As a long time Unix user I’ve always found pilelines to be very useful. They allow you to build up extremely complex functions by sticking together much less complex parts. On Linux we put together commands and pipe the output into the next command. If you ask the question “How many mp3 files are there in this directory?” you can say “Ah, I know how to list all mp3 files, and I know how to count the number of lines in a list” then the answer becomes
$ ls -l *.mp3 | wc --lines
Pipelines can become arbitrarily complex. For example, the pipeline
$ cat /var/log/maillog | grep "status=sent" | grep -v phoric | wc --lines
counts the number of lines in my maillog that contain the text “status=sent” and omit the text “phoric” (my hostname). There is usually someone smart enough to write a shorter pipeline than what you’ve written, but that’s not the point. The point is that pipelines allow us to construct complex functionality by chaining together small programs.
If I were an academic (and I am), I’d probably generalise. I’d say somthing like, “pipelines have a source, they have many filter and translate actions and finally an action”. This, I believe, is a reasonable generalisation. In a pipeline, we often take some data, strip out the bits we don’t need, translate it into another format, maybe filter some more stuff and then finally do something. Such processes can be (relatively) easily turned into a visual programming language. The web application if this, then that is a simple visual programming language. Apple’s Automator is a more general visual programming language for such pipelines on OS X. And, going back to text-based pipelines, Window’s Powershell does away with much of the faffing about with text processing found in a Unix pipeline (by encapsulating the faffing in objects)
Get-ChildItem C:\Scripts | Where-Object {$_.Length -gt 200KB} | Sort-Object Length
The powershell example is stolen from technet.microsoft.com.
Let’s say I have an application area in mind. It’s a technical area with highly complex theory such that we can expect the individual components of our pipeline to contain complex functionality. Lets take the world of audio and video processing. The words are technical, we can expect to mux (i.e. multiplex) and demux audio. And we can also expect to transcode it. Decoding, say, a flac stream and re-encoding it as a vorbis stream requires complex algorithms. Furthermore, the language is generally well understood by geeks, like you. So, how do I do exactly that.

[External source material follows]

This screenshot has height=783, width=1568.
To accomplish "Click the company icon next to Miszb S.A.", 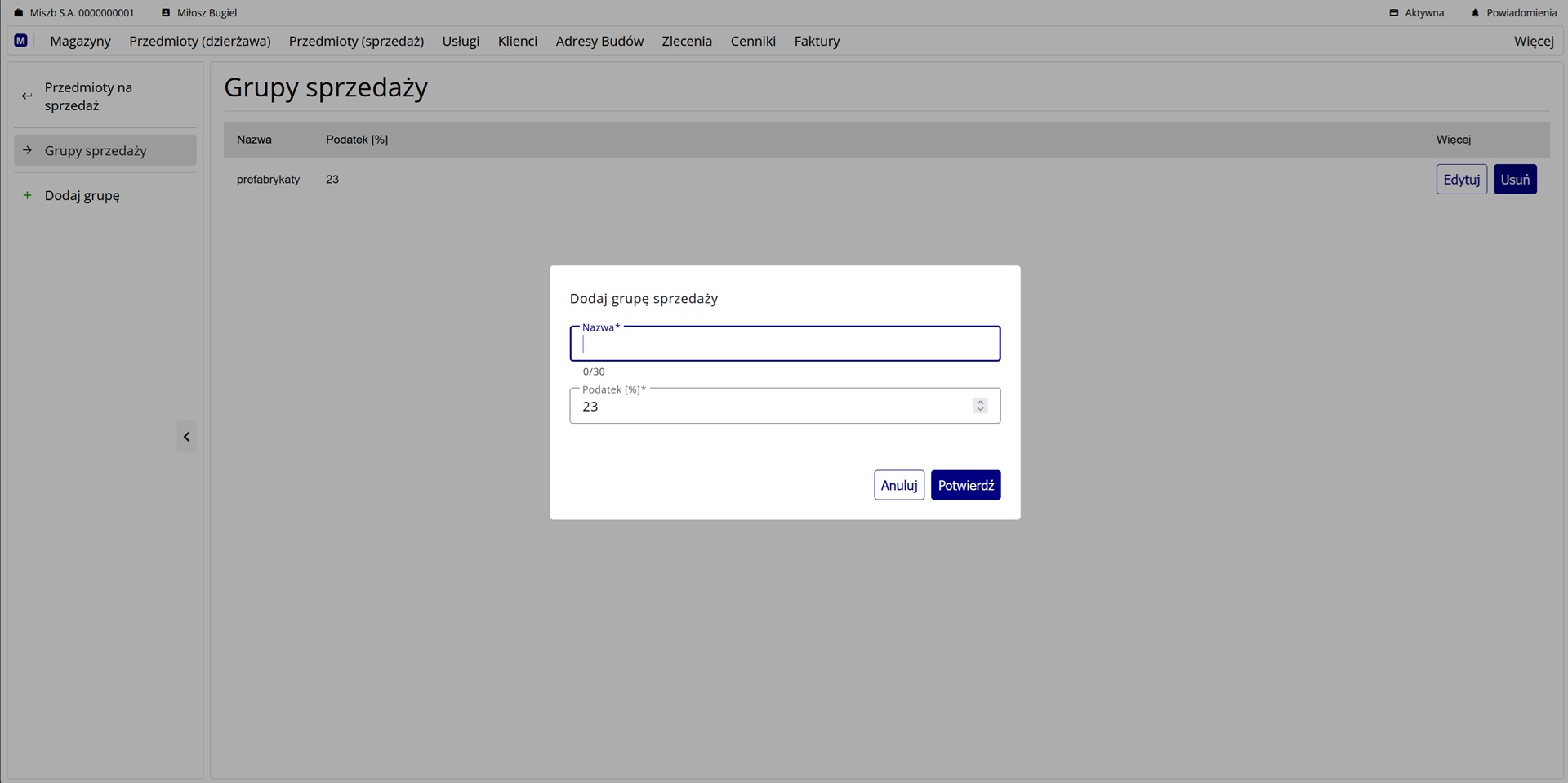I will pyautogui.click(x=19, y=13).
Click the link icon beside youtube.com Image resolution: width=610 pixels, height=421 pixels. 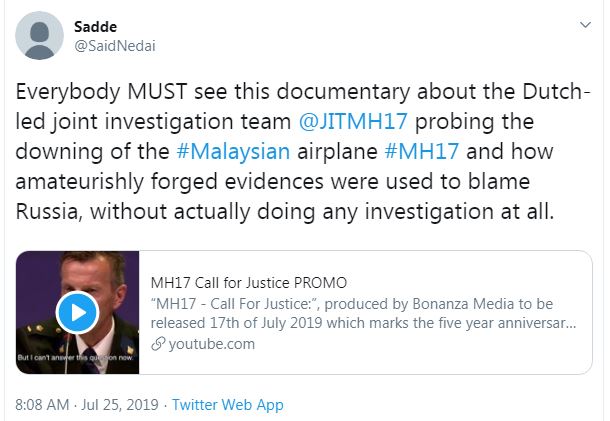(157, 344)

Open a flac file, decode it, re-encode it as a vorbis stream and save it to a file. Fortunatly, a pipeline based toolset for audio (and video) already exists. We’re going to look at GStreamer. It’s effectively a domain-specific programming language that could be easily implemented as a visual programming language (it previously has been, but the visual side wasn’t of use to anyone who could actually understand the domain). We want to look at how GStreamer makes constructing complex pipelines easy.
The following pipeline is the start of an answer our problem (it intentionally doesn’t work):
$ gst-launch filesrc location=song.flac ! flacdec ! vorbisenc ! filesink location=song.ogg
In the above example we construct the pipeline, where ! is the pipe symbol and launch it with gst-launch. Each of the pipeline elements, on their own, are simple to understand. A filesrc element reads a file at the specified location. A flacdec element decodes a flac stream. A vorbisenc element encodes something in to vorbis and a filesink element stores a stream back into a file. The above pipeline produces the error
WARNING: erroneous pipeline: could not link flacdec0 to vorbisenc0
This is brilliant. A major difference between a GStreamer pipeline and a Unix pipeline is that I get static checking. It can tell me, from the structure of the pipeline, whether the type of data produced by each element, can be consumed by the following element. This is brilliant because it saves time.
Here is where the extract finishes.